Yes, Ochs wrote some truly monumental political songs. The film also shows he wrote many one can simply say are solid and whose impact died with the times they were written in. His later efforts to show he wasn’t a one-trick pony have their fine musical moments. But Ochs seemed to go from sailing on the winds of the zeitgeist in the early to mid 1960s to being sadly out of sync with it as an artist.

And that may represent a lack of the artistic ruthlessness that Dylan mastered, which includes a canny knack for drawing from many zeitgeists to create music that works and sells in its day as well as, in his case, a large catalog of timeless songs. And the wisdom to know that being the best popular artist and entertainer as one can be is the prime directive that comes before anything else. Or in short, being a ruthless musical survivor.

Significantly, Ochs was also plagued by alcoholism, bipolar disorder, and it seems, in his final days, the onset of schizophrenia. Then again, I have at times fancied a theory that Dylan is an ambulatory paranoid schizophrenic. Great artistry comes with its burdens, quirks and baggage. And obligations, especially when artists that have been ruthless enough to succeed in the long term at their art and being entertainers. Those who might have some impact today, in times that all but scream for trenchant political music, are all but silent and/or can’t create the art will connect on the political topics.

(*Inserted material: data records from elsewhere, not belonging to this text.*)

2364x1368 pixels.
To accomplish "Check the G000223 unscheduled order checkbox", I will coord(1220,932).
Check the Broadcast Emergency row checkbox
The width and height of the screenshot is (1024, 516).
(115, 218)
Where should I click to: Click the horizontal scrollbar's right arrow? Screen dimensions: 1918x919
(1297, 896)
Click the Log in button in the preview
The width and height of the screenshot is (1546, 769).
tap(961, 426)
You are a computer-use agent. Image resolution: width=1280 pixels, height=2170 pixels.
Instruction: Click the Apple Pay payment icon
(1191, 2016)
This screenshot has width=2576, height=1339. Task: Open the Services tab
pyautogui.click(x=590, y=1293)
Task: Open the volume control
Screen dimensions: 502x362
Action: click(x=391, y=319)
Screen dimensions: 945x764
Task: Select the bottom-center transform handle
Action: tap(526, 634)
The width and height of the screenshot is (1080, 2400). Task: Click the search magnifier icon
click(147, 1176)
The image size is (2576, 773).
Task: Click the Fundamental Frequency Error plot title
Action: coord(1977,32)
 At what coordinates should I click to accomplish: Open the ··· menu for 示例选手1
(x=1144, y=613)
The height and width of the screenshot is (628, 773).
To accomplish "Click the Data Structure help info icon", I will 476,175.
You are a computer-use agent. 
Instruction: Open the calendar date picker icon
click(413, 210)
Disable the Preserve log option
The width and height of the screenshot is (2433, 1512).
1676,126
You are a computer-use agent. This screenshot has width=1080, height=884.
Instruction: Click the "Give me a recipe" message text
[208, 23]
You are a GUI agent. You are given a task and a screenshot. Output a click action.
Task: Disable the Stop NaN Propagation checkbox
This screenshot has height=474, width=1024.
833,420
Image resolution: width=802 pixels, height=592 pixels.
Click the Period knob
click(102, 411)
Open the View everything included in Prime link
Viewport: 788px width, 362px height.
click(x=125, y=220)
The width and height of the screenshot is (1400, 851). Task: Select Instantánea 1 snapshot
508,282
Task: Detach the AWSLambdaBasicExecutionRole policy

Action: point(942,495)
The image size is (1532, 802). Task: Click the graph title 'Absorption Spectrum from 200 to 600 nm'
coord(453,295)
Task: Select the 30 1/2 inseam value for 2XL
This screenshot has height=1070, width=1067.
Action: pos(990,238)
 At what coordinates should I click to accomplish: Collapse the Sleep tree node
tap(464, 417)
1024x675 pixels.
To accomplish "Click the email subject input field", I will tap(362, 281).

It wasn’t fortune that felled Phil Ochs but so many other things, and though he had the goods to possibly be a lasting star of some sort, mastering the musical artistic mission requires some sharp personal qualities, ruthlessness of some sort among them. The man we meet in the film seems in fact (and admirably) naïve. We can never be sure in theory whether Ochs could have sustained as an artist or not if maybe his life had taken a few different turns.

I can’t help but wonder what he might have to sing about all that’s in the air today. Because when Ochs was a man of the moment, he did nail what had to be said with warmth, accuracy, at times keenly aimed humor, and a knack for composing the rousing song. In the final analysis, at his best Ochs was one of the most gifted writers and singers of political songs in the folk music scene of the 1960s.